Israele nega tutto, ma la bolla della menzogna sta esplodendo. Lo evidenzia un articolo di Haaretz dal titolo “Israele ha creato delle Kill zone, chiunque vi entra viene colpito”.
Questo il sottotitolo: “L’esercito israeliano afferma che dall’inizio della guerra a Gaza sono stati uccisi 9.000 terroristi. Funzionari della difesa e soldati, tuttavia, dicono ad Haaretz che si tratta spesso di civili il cui unico crimine è stato quello di oltrepassare una linea invisibile tracciata dall’IDF”.
Al di là del contenuto, pure significativo, l’importanza dell’articolo sta nel fatto che i soldati israeliani hanno iniziato a parlare di gente uccisa solo perché si trovava nel posto sbagliato al momento sbagliato. Prima o poi le voci dal sottosuolo cominceranno a emergere con più forza, com’è avvenuto per gli orrori di Sabra e Chatila. Anche per questo Netanyahu, e non solo lui, sogna una guerra su larga scala che tutto dilavi.
Quanto alla pressione degli States per frenare l’azione israeliana, si registra una certa distensione dopo l’invio di una delegazione di Tel Aviv negli Usa per sanare le divergenze.

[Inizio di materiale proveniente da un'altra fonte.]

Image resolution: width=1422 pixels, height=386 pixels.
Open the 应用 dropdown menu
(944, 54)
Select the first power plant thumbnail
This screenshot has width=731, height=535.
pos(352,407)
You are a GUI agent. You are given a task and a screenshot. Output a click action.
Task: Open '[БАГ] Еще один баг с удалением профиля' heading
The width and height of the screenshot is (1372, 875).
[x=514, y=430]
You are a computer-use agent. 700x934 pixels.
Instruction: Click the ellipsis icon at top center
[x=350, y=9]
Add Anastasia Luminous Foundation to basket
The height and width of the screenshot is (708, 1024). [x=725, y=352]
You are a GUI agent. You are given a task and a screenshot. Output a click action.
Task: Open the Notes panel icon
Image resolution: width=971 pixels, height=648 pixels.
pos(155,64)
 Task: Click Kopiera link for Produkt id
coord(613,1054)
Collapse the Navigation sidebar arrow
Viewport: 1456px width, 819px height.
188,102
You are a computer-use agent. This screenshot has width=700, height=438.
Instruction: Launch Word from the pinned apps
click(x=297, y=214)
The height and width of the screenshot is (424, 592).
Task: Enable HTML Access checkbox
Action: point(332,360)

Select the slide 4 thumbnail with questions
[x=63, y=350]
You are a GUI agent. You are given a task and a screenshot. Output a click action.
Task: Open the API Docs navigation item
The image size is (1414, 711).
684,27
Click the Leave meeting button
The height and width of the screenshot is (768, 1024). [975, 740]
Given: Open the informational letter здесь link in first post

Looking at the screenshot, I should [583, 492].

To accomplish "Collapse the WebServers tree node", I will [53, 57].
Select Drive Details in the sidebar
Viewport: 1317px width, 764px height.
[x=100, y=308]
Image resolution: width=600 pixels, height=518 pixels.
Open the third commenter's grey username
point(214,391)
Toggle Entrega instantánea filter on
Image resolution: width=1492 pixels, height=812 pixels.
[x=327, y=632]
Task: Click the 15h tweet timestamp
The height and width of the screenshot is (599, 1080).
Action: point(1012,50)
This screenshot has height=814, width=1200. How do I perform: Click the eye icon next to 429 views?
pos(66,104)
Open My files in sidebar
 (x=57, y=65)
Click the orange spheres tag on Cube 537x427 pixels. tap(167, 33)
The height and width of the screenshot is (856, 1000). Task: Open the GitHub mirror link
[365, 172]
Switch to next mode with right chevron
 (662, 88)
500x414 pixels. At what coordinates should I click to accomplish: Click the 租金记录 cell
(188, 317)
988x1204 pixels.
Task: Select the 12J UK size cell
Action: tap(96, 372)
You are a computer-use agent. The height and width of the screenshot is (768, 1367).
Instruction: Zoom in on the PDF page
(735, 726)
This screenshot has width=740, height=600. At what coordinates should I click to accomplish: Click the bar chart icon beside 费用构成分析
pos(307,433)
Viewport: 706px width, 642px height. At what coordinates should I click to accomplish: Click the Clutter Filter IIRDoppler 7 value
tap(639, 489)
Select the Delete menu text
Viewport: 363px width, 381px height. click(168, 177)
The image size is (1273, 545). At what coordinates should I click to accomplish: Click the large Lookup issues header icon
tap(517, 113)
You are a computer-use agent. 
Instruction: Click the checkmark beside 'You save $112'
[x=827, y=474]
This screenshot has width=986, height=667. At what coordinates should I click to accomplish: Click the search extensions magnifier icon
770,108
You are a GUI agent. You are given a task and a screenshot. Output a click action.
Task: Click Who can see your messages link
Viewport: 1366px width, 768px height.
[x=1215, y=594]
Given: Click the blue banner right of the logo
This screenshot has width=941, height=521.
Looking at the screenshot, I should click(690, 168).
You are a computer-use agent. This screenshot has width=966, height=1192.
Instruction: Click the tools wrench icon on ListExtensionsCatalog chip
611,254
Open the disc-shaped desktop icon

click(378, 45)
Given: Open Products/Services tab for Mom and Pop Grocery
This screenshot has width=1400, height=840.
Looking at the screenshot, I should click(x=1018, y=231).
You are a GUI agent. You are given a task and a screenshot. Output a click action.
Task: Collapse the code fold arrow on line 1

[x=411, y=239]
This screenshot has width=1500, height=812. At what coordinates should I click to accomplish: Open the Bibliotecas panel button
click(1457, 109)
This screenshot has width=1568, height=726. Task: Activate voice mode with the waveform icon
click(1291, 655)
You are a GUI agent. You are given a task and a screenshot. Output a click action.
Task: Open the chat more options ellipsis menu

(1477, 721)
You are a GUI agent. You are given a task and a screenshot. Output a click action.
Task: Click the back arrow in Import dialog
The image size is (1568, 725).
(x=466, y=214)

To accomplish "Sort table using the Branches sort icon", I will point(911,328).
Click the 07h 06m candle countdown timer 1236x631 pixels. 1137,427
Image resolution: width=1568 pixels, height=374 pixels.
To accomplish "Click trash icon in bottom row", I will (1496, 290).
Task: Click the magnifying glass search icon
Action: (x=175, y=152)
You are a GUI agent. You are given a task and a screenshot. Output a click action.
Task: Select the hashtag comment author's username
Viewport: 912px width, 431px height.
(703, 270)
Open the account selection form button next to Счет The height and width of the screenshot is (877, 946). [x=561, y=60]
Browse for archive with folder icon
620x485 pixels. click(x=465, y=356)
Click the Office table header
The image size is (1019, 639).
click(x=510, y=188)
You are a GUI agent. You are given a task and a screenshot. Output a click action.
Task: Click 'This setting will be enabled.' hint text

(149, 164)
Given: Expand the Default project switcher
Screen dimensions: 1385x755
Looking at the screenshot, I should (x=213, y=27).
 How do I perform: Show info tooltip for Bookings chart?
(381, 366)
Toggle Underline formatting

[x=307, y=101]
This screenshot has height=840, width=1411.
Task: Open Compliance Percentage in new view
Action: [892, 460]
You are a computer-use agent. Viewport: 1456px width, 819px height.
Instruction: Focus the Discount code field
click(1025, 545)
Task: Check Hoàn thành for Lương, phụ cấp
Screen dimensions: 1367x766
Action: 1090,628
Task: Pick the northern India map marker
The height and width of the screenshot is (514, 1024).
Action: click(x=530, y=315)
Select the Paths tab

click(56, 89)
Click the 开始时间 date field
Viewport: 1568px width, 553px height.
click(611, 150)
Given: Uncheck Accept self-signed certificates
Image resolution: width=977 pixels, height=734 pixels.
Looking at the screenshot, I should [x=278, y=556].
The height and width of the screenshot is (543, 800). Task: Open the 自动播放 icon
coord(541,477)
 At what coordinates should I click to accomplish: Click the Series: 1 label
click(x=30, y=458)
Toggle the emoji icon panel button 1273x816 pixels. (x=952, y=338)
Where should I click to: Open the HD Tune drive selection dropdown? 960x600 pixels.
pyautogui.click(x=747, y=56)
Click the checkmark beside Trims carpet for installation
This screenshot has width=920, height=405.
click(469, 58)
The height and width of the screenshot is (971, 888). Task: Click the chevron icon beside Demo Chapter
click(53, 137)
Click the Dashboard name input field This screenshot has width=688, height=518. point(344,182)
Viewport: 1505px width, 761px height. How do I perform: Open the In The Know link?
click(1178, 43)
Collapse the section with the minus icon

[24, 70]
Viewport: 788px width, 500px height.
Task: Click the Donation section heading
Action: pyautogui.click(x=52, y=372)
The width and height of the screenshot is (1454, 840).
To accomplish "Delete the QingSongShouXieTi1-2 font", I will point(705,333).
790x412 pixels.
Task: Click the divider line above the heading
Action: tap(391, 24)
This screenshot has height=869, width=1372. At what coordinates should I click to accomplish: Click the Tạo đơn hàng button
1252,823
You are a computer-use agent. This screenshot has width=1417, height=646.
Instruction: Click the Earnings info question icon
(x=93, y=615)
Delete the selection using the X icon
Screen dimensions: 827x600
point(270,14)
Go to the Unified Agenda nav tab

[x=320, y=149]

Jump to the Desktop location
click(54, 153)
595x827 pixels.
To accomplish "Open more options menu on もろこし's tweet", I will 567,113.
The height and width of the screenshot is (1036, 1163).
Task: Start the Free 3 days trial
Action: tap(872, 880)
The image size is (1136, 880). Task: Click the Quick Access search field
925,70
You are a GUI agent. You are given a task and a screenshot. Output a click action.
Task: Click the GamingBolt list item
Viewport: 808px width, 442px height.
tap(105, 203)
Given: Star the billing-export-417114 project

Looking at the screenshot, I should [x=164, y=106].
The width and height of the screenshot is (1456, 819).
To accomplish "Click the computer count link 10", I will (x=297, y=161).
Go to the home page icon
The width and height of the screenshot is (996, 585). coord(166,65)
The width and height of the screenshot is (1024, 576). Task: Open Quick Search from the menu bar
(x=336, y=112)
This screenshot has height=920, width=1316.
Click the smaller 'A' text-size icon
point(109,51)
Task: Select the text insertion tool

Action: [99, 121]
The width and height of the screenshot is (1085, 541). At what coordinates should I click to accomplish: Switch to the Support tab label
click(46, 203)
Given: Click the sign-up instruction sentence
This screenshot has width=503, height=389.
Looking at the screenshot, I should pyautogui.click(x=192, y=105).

Peraltro, l’America continua a essere distratta, non avendo ancora assorbito il trauma del collasso del ponte di Baltimora, trauma incrementato dalla paura per l’incidente che ha visto una chiatta urtare un pilone di un altro ponte (stavolta in Oklahoma e senza conseguenze disastrose) e di un incendio divampato sotto le campate di un altro ponte, sito quest’ultimo a Las Vegas, California.